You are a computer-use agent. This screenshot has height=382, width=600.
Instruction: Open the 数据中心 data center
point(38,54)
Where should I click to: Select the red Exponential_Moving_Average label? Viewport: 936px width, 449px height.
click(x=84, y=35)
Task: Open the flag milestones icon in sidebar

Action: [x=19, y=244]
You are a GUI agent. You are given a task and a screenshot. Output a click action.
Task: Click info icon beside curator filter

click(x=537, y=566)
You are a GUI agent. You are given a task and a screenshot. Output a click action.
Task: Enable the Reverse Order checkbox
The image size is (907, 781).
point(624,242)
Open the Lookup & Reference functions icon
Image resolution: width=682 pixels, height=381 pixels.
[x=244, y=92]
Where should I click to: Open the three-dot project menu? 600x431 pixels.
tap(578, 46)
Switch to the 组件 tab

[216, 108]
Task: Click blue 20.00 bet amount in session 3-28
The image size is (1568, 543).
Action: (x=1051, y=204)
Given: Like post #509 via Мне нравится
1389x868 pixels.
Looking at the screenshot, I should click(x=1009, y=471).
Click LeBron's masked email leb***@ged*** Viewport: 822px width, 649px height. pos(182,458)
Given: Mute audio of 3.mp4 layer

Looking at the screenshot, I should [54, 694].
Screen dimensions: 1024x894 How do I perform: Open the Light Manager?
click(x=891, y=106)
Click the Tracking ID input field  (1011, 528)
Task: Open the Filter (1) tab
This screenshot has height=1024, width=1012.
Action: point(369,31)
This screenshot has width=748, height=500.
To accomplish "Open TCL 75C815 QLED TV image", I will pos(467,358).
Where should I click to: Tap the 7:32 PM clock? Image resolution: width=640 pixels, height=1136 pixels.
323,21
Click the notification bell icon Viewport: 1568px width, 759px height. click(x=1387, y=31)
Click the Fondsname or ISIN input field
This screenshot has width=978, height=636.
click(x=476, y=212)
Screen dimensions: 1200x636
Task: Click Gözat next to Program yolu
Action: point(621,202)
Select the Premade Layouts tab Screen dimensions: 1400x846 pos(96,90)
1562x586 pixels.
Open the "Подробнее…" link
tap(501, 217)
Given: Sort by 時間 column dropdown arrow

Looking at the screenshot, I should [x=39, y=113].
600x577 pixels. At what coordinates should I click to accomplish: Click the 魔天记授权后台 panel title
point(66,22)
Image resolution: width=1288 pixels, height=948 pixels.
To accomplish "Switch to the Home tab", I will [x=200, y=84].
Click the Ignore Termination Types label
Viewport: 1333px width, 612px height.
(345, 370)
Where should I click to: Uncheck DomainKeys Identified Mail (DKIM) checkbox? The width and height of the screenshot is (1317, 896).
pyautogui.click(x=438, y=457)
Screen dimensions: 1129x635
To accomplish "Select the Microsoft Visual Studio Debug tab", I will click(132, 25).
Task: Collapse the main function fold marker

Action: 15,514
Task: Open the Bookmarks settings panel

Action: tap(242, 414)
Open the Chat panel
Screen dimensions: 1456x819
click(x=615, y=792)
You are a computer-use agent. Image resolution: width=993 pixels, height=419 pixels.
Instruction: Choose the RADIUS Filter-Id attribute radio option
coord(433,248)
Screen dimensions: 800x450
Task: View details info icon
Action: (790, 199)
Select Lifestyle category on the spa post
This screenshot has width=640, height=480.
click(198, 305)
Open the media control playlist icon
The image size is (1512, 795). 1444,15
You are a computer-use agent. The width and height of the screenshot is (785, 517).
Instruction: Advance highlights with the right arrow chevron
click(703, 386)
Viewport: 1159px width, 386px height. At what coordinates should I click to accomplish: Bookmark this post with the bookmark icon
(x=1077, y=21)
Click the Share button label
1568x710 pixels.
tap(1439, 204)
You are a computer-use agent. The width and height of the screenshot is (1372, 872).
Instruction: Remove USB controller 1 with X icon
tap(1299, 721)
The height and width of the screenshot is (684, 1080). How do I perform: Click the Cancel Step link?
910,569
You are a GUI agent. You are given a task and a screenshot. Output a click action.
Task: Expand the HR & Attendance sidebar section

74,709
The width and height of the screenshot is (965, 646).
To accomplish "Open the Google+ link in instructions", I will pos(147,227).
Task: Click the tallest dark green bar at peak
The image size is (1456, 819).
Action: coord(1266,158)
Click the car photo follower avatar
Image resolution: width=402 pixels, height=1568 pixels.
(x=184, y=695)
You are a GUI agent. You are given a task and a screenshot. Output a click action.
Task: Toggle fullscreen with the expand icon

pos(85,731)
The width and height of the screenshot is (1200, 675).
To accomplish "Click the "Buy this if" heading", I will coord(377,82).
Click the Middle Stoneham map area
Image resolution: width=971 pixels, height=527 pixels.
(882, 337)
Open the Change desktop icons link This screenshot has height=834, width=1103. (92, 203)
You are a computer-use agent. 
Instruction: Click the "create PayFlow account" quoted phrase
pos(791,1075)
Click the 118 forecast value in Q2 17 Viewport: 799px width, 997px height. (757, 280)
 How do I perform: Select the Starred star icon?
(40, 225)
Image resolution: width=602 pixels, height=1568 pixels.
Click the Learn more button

────

> _Task details_: Pull out every line in the listing above that contains the string "pixels", matching case exactly.

> _Completed task_:
Image resolution: width=682 pixels, height=381 pixels.
Where should I click to: Open the three-dot project menu? 600x431 pixels.
1389x868 pixels.
Where should I click to: Tap the 7:32 PM clock? Image resolution: width=640 pixels, height=1136 pixels.
1562x586 pixels.
600x577 pixels. At what coordinates should I click to accomplish: Click the 魔天记授权后台 panel title
Image resolution: width=1288 pixels, height=948 pixels.
You are a computer-use agent. Image resolution: width=993 pixels, height=419 pixels.
1568x710 pixels.
Image resolution: width=402 pixels, height=1568 pixels.
Image resolution: width=971 pixels, height=527 pixels.
Image resolution: width=602 pixels, height=1568 pixels.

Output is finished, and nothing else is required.